# WHAT IS NEEDED:
What lines of the material below include the string "Toggle"? Copy all of them.

*** MATERIAL SUPPLIED Section Begins ***

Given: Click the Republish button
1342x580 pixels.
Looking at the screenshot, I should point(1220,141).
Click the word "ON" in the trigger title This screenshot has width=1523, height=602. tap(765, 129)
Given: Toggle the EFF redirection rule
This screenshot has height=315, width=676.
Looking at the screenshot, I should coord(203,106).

*** MATERIAL SUPPLIED Section Ends ***
*** MATERIAL SUPPLIED Section Begins ***

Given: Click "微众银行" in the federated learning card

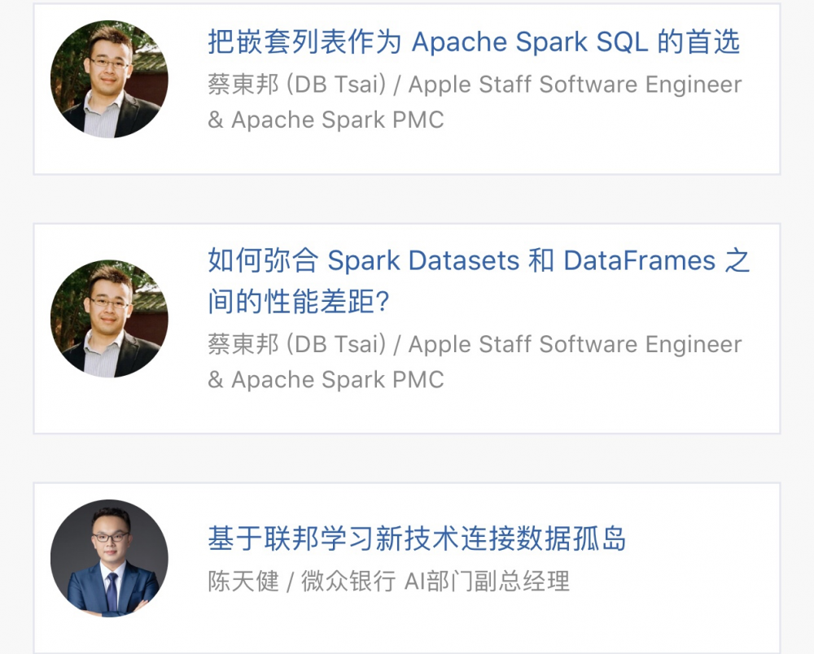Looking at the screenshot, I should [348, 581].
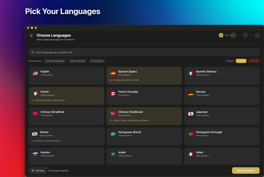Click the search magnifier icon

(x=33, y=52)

*** MATERIAL SUPPLIED Section Ends ***
*** MATERIAL SUPPLIED Section Begins ***

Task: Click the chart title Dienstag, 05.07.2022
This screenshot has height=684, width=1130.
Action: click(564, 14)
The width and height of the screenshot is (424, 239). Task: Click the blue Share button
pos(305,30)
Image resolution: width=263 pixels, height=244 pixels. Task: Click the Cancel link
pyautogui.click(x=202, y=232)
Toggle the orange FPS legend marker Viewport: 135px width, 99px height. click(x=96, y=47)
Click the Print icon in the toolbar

*** MATERIAL SUPPLIED Section Ends ***

# EXERCISE OUTPUT:
Given: Toggle the EFF redirection rule
Toggle the orange FPS legend marker Viewport: 135px width, 99px height. click(x=96, y=47)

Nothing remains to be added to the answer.